BLOOMINGTON, IND. – Bob Knight appreciated the short walk from the practice hall to the assembly hall.
This ended his 20-year journey back to Hoosier's basketball.
Surrounded by dozens of former players and thousands of Indiana fans singing "Bob-by, Bob-by", the 79-year-old knight finally returned to his local court on Saturday to be greeted with rapturous enthusiasm.
"We love you, Bobby," called a fan from the crowd.
Hoosiers fans have been waiting for years, hoping that they can give the once flammable coach the appropriate reward for everything he did in Bloomington in 29 seasons – three NCAA championships, a school record of 662 wins, 11 big ten titles and five final four appearances.
But the September 10, 2000 discharge caused a bitter separation between Knight and the university. He declined opportunity after opportunity to reunite when his championship teams were honored. He even refused to return for his admission to the school's athletic Hall of Fame in 2009 because he didn't want to distract the other class members.
And then it was suddenly over.
When the Hoosiers competed against their biggest rival, Purdue, and long-time friend and rival Gene Keady in the arena and his 1980s Big Ten championship team were honored, Knight put his grudge aside and went with his son Pat and former players Quinn Buckner Midfield and Scott May.
"Thank you, trainer, thank you, trainer," the fans sang when Knight waved to the crowd and pretended to be doing exercise.
He led the crowd in a "Defense" chant, and when his former players gathered, he hugged some of them. Among them was Hall of Famer Isiah Thomas, who led the Hoosiers to the national title in 1981. He even played around with television broadcaster Dick Vitale.

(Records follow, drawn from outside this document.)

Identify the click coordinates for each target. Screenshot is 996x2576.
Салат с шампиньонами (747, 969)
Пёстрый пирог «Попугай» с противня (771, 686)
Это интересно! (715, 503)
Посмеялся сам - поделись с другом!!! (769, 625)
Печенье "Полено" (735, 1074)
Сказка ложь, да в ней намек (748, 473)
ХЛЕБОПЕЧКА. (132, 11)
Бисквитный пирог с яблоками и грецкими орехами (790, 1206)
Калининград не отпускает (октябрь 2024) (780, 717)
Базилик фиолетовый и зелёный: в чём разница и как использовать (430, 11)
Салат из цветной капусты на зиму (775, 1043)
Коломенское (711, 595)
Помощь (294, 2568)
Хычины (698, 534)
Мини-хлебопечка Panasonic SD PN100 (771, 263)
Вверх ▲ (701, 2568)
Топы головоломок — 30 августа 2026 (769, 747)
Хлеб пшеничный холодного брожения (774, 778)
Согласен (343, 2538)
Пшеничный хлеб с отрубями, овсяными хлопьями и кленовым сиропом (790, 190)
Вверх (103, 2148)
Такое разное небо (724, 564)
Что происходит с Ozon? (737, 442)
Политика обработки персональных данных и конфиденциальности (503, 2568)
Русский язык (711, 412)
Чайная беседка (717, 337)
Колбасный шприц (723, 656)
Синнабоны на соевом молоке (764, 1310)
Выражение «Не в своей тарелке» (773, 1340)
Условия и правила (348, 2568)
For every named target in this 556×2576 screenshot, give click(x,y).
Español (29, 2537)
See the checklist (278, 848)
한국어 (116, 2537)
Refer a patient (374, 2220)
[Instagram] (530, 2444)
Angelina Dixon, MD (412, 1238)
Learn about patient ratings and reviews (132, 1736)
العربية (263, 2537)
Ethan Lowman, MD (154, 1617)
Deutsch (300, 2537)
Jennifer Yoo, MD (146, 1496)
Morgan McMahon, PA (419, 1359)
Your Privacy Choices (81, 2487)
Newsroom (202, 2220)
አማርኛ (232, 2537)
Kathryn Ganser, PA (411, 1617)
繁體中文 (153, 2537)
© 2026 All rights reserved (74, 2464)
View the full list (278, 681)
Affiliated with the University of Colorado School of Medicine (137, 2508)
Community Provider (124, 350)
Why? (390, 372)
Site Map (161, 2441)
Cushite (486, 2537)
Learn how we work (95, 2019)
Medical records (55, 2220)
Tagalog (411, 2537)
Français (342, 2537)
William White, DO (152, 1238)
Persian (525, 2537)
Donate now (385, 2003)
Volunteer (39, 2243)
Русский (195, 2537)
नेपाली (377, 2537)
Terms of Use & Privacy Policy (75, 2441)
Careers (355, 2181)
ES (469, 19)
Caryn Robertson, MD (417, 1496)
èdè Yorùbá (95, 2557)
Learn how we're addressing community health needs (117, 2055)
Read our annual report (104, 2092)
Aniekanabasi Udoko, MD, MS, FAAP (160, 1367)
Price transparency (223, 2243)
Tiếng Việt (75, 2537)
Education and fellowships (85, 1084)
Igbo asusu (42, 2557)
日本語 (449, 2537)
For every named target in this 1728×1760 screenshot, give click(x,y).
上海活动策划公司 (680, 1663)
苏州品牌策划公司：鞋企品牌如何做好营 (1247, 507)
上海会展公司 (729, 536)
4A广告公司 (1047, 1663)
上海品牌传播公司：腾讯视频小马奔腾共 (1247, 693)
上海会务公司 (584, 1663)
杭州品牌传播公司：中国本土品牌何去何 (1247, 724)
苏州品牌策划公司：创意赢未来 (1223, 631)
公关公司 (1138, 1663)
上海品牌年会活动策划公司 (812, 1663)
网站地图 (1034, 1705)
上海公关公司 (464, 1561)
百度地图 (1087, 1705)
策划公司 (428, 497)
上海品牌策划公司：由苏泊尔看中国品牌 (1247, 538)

No, he wasn't wearing a red sweater. Instead, he wore a red Indiana basketball track jacket.
And it wasn't as loud or fiery as it had been all those years ago. He needed help when he shuffled back to the court and had to stop a few times on his way. He seemed to enjoy the moment as much as the one in the auditorium.
It took years to re-establish the relationship.
Sports director Fred Glass kept in touch with Knight, hoping that one day the icy relationship would break up. Last spring Knight surprised everyone with a baseball game in Indiana.
He also moved back to Bloomington last year and there was speculation over weeks that he might return to Assembly Hall soon.
Knight performed publicly in the city and state, gave speeches, signed autographs, and participated in games and exercises.
Some thought he was coming back to see his Ohio alma mater when the Buckeyes visited the assembly hall on January 11th. Instead, he went to Marian, a NAIA school in Indianapolis, where one of his former players, Steve Downing, is the sporting director.
Knight had not been in the assembly hall since his release after a student accused Knight of having packed him in the hallway hallway. The university introduced a zero tolerance policy for Knight earlier this year after it choked a former player, the late Neil Reed.
Knight ended his career at Texas Tech and retired in 2008 with a record 902 wins.